11/02/2011

Pedal Urbano

Hoje realizamos mais um pedal urbano noturno. Significa dizer que o trajeto foi todo feito por dentro das principais ruas de nossa cidade, possibilitando assim ao ciclista sentir na pele o quão difícil é pedalar no trânsito que ainda não trata a bicicleta como um veículo, mas tão somente como um empecilho. Ademais, pedalar nas ruas da cidade permite vivenciar a buraqueira e a sujeira que tomam conta da nossa querida Natal.
Alguns criticam a iniciativa, mas continuo firme no propósito de que temos que ocupar nosso espaço e mostrar que existimos. Ficar tão somente na Rota do Sol ou nas trilhas é importante, mas ganhamos maior visibilidade quando mostramos a nossa cara. Aqui vale lembrar o dito popular: "quem não é visto, não é lembrado".
Hoje seguimos pela Rua Jaguarari e passamos no Barro Vermelho, um bairro que antigamente era local de veraneio "longe do mar e da mata". Passamos pelo Viaduto do Baldo e depois na Cidade, que por incrível que pareça ainda tem umas casas antigas. Descemos pela Ribeira (tão bonita, mas tão pouco utilizada por nós), sentimos os "aromas" das Rocas e do Canto do Mangue e chegamos na Praia do Forte. A Ponte de Todos permite uma linda visão noturna da cidade, seja pra qual lado for. Na Redinha encontramos o povo nas ruas e casais namorando nos locais mais escuros. Uns dois ou três bêbados vagando pelas ruas em busca de casa ou de algum boteco.
O grupo de aproximadamente vinte e três pessoas estava bastante animado. Foi muito legal ver as camisas do Rapadura Biker e do Biker Tirol pedalando juntos, sem arengas, futricas ou intrigas.

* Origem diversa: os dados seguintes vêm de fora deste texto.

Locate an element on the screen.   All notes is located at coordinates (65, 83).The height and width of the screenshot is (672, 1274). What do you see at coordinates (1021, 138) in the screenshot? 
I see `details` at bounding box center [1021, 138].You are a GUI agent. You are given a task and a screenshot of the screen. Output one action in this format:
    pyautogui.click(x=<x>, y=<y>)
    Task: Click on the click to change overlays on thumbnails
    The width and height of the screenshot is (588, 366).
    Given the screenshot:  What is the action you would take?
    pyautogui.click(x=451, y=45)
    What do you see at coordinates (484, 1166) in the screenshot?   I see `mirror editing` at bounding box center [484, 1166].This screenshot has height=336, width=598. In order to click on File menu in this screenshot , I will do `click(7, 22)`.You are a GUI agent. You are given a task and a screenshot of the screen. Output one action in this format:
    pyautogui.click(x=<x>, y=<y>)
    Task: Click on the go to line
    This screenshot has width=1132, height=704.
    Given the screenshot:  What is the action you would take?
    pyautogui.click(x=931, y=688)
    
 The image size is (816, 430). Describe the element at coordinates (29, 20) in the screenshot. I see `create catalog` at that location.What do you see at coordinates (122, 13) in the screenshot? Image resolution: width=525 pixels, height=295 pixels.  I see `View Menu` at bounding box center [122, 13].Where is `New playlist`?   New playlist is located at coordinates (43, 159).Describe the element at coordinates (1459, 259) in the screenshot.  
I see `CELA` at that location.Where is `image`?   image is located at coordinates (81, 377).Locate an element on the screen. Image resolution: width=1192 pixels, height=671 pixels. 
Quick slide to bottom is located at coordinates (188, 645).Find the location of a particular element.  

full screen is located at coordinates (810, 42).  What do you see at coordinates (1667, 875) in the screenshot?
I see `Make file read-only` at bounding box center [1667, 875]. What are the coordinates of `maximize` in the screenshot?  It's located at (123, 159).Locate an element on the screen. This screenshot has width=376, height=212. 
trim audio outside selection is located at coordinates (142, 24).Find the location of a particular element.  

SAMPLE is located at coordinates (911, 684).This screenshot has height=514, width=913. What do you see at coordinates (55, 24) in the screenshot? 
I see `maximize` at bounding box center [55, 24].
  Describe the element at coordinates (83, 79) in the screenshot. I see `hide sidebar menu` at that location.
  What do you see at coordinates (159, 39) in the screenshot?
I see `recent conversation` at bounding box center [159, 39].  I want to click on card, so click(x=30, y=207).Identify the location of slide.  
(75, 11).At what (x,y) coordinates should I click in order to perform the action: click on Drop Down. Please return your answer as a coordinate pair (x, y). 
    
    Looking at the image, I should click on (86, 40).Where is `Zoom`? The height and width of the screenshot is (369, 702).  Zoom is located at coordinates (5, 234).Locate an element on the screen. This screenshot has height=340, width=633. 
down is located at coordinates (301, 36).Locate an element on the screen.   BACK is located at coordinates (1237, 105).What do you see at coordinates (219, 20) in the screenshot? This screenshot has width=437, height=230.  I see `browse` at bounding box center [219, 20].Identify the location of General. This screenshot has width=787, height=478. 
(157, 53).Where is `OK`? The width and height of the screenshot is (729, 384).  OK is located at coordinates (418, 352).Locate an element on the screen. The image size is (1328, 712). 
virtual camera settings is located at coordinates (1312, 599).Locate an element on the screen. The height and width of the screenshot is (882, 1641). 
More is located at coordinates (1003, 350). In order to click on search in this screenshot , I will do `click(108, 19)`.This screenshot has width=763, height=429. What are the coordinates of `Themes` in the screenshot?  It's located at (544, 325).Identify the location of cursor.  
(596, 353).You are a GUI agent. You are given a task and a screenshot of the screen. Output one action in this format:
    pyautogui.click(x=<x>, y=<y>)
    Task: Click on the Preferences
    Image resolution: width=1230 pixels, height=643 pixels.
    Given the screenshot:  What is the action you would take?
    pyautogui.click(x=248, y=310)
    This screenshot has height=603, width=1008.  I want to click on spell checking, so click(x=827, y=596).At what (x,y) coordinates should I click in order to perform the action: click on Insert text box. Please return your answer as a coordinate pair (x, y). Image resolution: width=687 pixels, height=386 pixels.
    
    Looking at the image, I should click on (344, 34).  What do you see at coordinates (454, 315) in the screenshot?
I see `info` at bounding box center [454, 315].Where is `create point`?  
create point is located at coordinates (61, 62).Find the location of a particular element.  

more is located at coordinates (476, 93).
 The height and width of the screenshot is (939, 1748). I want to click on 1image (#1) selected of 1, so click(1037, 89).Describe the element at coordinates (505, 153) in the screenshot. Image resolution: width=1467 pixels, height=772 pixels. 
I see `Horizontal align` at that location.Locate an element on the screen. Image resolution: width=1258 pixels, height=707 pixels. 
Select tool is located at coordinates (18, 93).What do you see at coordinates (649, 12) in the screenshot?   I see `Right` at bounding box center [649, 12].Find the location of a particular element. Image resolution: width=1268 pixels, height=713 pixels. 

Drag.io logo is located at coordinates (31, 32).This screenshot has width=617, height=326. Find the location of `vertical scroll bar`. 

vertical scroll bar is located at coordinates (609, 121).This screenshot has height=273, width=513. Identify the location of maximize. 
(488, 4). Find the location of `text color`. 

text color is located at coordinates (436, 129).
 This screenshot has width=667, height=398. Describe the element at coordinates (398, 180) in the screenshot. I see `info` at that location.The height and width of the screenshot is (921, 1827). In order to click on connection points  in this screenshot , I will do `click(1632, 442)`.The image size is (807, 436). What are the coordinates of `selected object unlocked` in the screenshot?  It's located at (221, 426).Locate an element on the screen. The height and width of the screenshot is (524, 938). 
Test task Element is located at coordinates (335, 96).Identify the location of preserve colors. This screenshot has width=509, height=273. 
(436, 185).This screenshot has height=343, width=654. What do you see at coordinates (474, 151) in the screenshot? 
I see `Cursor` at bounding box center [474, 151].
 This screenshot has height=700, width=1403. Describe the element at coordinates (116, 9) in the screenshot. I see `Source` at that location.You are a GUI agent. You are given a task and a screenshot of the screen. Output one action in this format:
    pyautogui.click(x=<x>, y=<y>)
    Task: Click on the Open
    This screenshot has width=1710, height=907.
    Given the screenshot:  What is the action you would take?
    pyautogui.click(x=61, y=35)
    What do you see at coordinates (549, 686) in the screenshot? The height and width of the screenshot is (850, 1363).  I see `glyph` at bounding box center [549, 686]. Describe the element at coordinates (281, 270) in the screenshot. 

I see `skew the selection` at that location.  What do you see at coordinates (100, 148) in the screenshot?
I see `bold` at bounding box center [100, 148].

Acho que esse é o espírito da coisa.
Na volta o vento estava massacrando na subida da Ponte de Todos. Era como se você pedalasse contra um ventilador enorme ligado na velocidade três.
Quando atravessamos a ponte o grupo se reuniu para aguardar os retardatários. Esperamos uns cinco minutos e de longe avistamos as luzes piscando de umas seis bicicletas. Finalmente chegaram e Sebastião já foi logo avisando: um dos ciclistas tinha exagerado na pizza de calabresa com refrigerante antes do pedal e quando se esforçou para subir a Newton Navarro a massa encontrou com o gás e o resultado foi um desastre. Ninguém confirmou essa versão, mas ouvir dizer que o cara arriou o calção, colocou a bunda apontando para o Rio Potengi e mandou ver. Amanhã vou acordar cedo para ler os jornais locais e verificar se a Capitania dos Portos registrou se algum navio sofreu algum ataque fecal quando passava embaixo da Ponte de Todos.